Another Breed of Cancer Survivors – guest post

Surviving ...

Surviving ...

Guest Posts at this site are always written by a survivorUsually the survivor is the cancer patient.  But not always, not this time.  Talia Klein started her blog Daughter of Cancer to document her mother’s struggle with glioblastoma, a terminal form of brain cancer.  Her mother’s life has since passed.  Talia still finds the strength and energy to continue to offer us her insight.

Another breed of cancer survivors

Wikipedia defines a cancer survivor as “… an individual with cancer of any type, current or past, who is still living.”

I am pretty sure that the definition should be amended to include those who lost a loved one to cancer.

You see, we – my grandparents and sisters and dad, and all of my mom’s good friends and family – we are cancer survivors as well.

We are the leftovers of my mom’s brain cancer.

We are the ones left with picking up the pieces. My mom is gone, but we’re still here, and so many of our daily activities are constant reminders of her death. Whether it’s celebrating my niece’s birthday without my mom – and remembering she was at the previous one – or celebrating my nephew’s birthday – and still feeling slightly shocked that instead of my mother, my dad’s new girlfriend is celebrating with us – these are all symptoms of our survival. (Side note: We really love my dad’s new girlfriend and her sons – but that’s for another post.)
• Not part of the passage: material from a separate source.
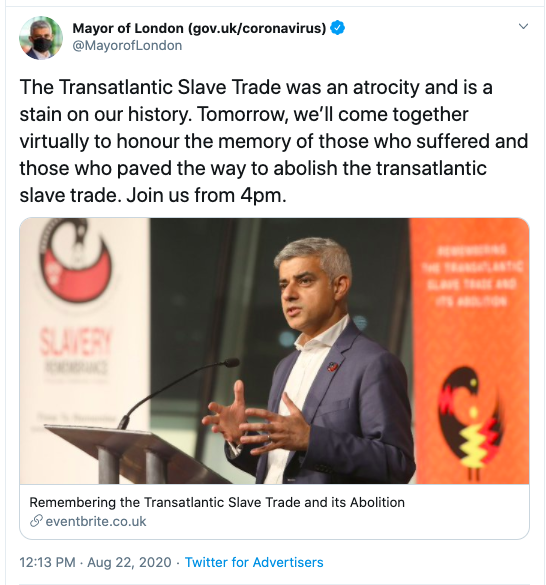
Task: Open the Mayor of London display name
Action: [199, 28]
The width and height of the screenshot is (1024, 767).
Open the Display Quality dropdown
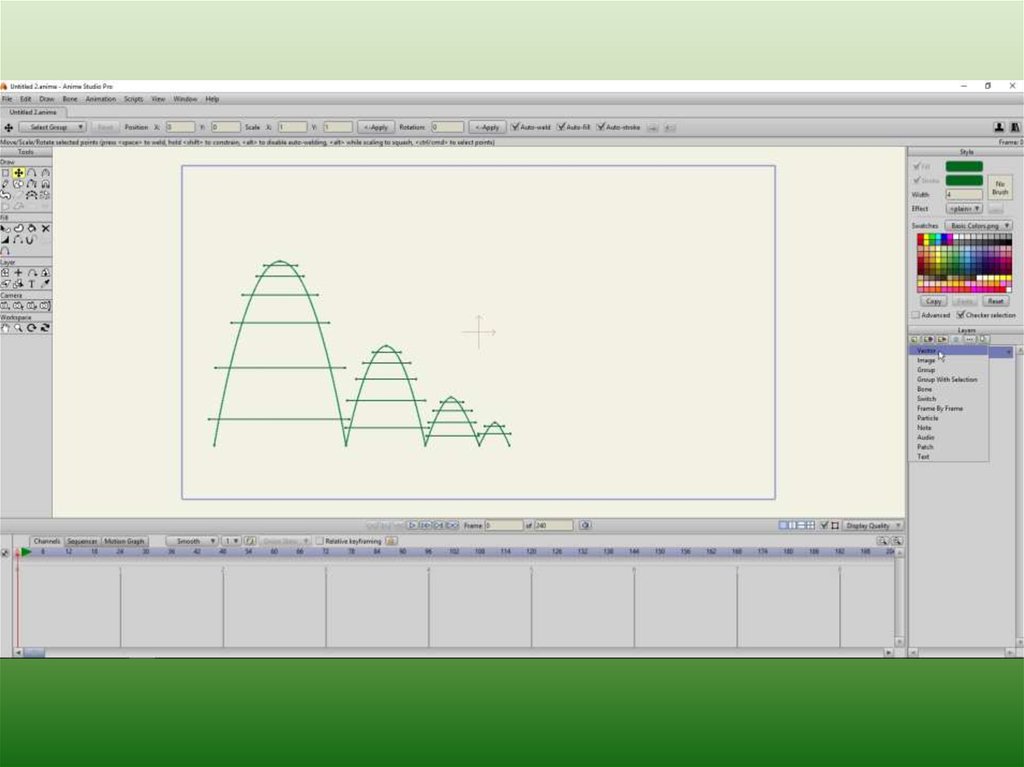click(x=872, y=525)
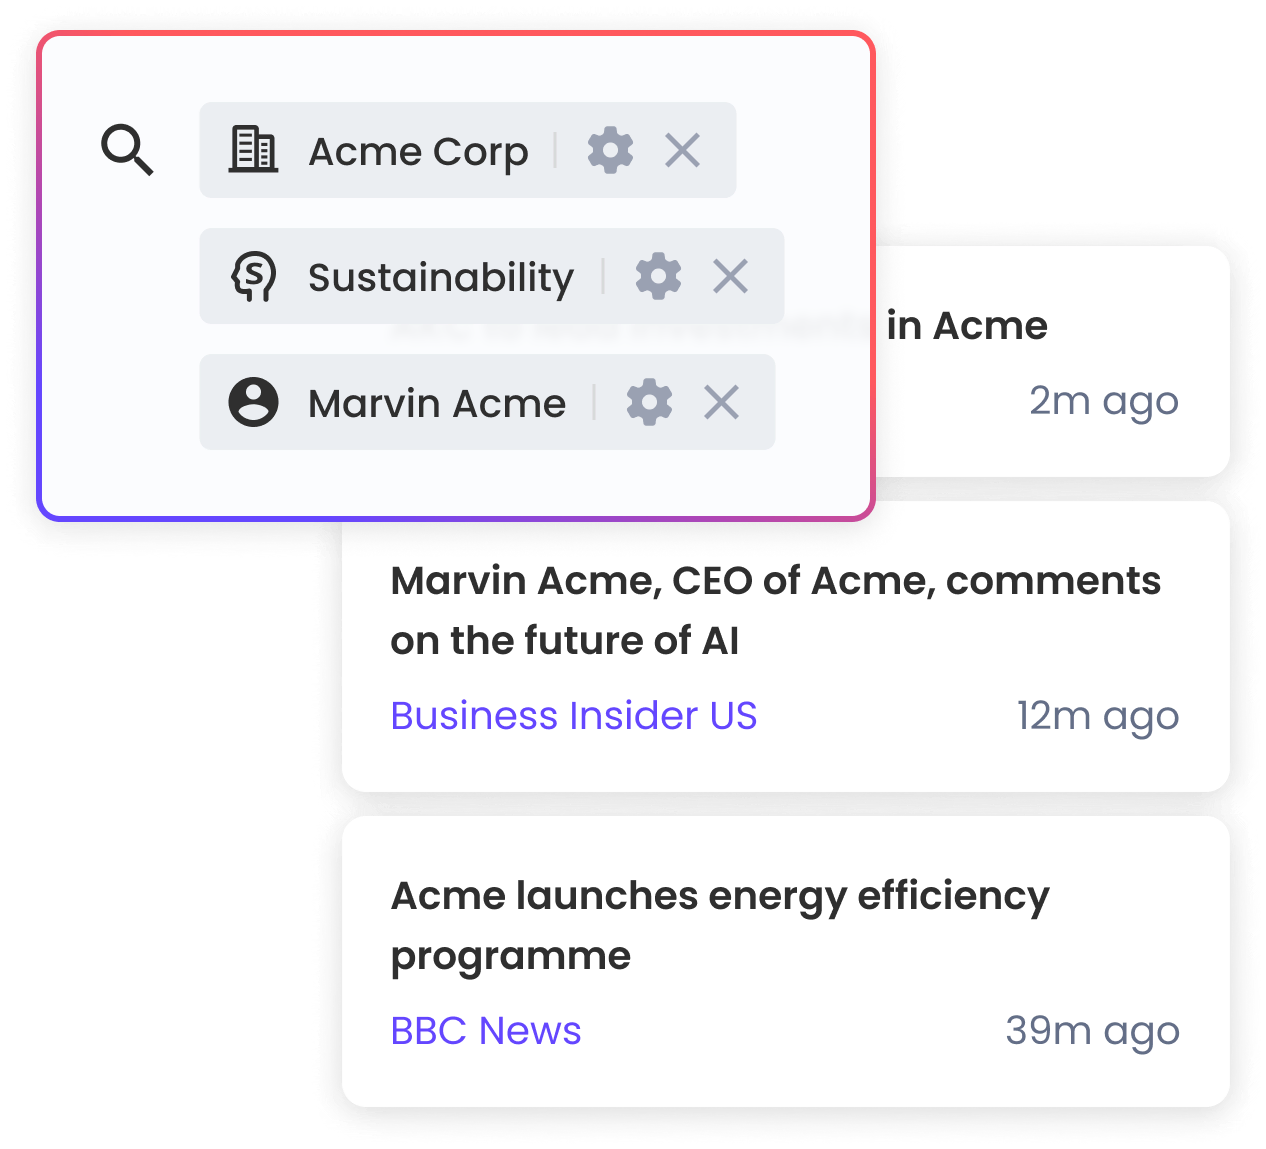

We are the ones who are grieving on a daily basis. The ones who need to figure out where we go from here, what changes we need to make, such as the previously-mentioned deletion of phone numbers and email addresses.

We are the ones who keep having to tell the story. Every time we run into someone who didn’t know my mom was sick and we have to tell them she died, we are survivors all over again. Even though the process isn’t as painful as it was at first, it still isn’t easy. When I speak of my mom as being dead, I am completely disconnected from the words coming out of my mouth. As far as I’m concerned, I could be talking about the rain in Minnesota. Because that’s my way of surviving.

We are the ones who feel the effects of her death every day, even in stupid things like accidentally saying “My mom would love that!” and then feeling bad for the person who heard it because they don’t know what to say.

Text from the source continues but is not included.